* **WHAT TO WORK ON**: Taking the line containing "The width and height of the screenshot is (1051, 417)." as the first and the last line of the entries as the end, reproduce every line between them exactly, including both.

* **Data entries**:
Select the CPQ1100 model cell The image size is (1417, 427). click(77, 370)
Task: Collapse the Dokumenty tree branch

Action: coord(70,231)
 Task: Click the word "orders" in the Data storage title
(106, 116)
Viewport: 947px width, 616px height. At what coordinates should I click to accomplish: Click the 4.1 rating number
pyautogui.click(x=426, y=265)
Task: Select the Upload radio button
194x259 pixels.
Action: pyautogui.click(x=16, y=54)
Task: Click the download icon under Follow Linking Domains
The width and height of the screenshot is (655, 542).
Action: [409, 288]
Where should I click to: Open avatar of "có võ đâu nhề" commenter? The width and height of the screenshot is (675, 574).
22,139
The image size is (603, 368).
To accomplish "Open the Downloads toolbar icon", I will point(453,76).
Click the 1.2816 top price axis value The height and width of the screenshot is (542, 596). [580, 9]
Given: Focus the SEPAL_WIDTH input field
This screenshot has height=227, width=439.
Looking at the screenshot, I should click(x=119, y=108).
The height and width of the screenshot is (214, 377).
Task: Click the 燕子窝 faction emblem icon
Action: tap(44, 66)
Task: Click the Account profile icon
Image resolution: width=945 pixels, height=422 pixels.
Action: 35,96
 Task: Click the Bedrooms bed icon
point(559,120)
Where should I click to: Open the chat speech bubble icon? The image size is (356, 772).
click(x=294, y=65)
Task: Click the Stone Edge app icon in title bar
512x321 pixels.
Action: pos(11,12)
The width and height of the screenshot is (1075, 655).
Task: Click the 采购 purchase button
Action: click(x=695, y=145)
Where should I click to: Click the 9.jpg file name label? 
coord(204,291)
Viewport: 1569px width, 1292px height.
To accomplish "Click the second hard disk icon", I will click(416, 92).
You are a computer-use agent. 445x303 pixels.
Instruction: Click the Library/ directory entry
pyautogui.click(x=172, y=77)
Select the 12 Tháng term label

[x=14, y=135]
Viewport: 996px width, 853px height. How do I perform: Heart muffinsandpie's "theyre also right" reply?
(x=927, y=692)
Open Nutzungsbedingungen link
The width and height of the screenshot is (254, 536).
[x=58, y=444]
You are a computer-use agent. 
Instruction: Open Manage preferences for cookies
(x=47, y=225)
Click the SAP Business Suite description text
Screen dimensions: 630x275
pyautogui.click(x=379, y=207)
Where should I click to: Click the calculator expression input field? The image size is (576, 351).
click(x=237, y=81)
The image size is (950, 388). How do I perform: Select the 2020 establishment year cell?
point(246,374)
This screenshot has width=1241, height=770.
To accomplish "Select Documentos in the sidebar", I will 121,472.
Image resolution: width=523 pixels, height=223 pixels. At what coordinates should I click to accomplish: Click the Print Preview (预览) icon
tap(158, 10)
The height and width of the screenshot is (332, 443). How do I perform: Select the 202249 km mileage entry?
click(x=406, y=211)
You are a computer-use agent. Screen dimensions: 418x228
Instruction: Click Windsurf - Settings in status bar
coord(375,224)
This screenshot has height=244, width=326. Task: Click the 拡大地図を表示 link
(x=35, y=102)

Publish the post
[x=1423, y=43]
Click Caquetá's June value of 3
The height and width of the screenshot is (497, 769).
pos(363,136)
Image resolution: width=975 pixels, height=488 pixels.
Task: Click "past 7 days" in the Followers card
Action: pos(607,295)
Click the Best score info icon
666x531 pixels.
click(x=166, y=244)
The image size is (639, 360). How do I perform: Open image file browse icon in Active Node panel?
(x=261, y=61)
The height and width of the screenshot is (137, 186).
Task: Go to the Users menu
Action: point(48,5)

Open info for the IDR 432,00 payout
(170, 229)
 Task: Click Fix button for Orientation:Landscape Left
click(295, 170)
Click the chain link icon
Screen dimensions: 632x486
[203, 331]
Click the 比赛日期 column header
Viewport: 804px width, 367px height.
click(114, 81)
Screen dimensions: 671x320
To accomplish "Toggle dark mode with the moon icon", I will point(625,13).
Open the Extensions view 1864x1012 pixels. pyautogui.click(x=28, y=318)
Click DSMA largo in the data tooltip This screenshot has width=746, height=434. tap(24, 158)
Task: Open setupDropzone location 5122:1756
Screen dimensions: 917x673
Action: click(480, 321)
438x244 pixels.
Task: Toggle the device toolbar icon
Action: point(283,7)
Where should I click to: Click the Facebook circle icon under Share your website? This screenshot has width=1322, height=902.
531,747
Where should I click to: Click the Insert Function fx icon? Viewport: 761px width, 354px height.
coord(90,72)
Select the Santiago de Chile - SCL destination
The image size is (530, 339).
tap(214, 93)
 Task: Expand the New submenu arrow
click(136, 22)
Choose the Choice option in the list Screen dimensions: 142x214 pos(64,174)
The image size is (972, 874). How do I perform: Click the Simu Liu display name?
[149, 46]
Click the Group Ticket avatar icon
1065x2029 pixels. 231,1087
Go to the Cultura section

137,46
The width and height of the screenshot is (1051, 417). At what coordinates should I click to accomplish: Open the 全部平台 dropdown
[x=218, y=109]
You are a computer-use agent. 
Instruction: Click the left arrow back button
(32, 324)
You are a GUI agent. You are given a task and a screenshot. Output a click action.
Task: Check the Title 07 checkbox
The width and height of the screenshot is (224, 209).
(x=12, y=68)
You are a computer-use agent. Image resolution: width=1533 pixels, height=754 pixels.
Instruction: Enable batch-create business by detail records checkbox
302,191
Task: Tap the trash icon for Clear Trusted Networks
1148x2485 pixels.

* **EXPECTED OUTPUT**:
The width and height of the screenshot is (1051, 417). At what coordinates should I click to accomplish: Open the 全部平台 dropdown
[x=218, y=109]
You are a computer-use agent. 
Instruction: Click the left arrow back button
(32, 324)
You are a GUI agent. You are given a task and a screenshot. Output a click action.
Task: Check the Title 07 checkbox
The width and height of the screenshot is (224, 209).
(x=12, y=68)
You are a computer-use agent. Image resolution: width=1533 pixels, height=754 pixels.
Instruction: Enable batch-create business by detail records checkbox
302,191
Task: Tap the trash icon for Clear Trusted Networks
1148x2485 pixels.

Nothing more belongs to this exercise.